It is an absurdly dramatic concept, but the series sells it because it aligns so perfectly with wedding anxiety. The fear of making the wrong choice, of ignoring red flags, of binding yourself to someone you are not fully sure about, the show literalizes all of it.
That is also why Nicky remains such an interesting character at this stage of the story. Rachel wants to believe he is her soulmate, and as the threat closes in, that belief becomes a form of survival. But the more the show reveals, especially the fact that Nicky lied about their first meeting, the harder it becomes to rest in that certainty.
Is Nicky simply flawed, or is he part of something far worse? That uncertainty keeps the show from collapsing into predictability. The emotional tension is not just “What is the curse?” It is “Can Rachel trust the man she is supposed to marry?”
The Fall That No One Saw Coming
As the story moves toward its finale, the series begins to lose some of the control it handled so well in the earlier episodes.
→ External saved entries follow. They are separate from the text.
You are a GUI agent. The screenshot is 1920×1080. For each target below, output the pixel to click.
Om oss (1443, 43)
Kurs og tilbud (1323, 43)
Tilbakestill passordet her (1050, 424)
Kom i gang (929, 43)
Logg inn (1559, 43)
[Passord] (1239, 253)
Too many elements arrive too quickly, and what once felt eerie and carefully layered suddenly becomes messy.
From Rachel unsummoning her late aunt to suddenly uncovering the cure for the curse, one that involves collecting disturbing ingredients, including Nicky’s seed, his mother’s hair, and even a piece of her own bone, everything happens too quickly without making much sense. It is grotesque for the sake of being grotesque, and unlike the show’s earlier horror, it feels less unsettling than simply absurd.
The final blow comes when Nicky refuses to marry Rachel at the altar. Even after everything she has seen and tried to explain, he still does not believe her. From there, the ending unravels fast. They fail to marry before sunset, and the curse passes to Nicky, ending up in a bloody disaster in the Cunningham house.
That is what makes the ending so frustrating. Something Very Bad Is Going to Happen begins as a smart, slow-burning psychological horror about fear, intimacy, and the terror of choosing wrong. For a while, it feels like it might become something truly special. But by the end, it trades emotional precision for shock value, and the result is more chaotic than haunting.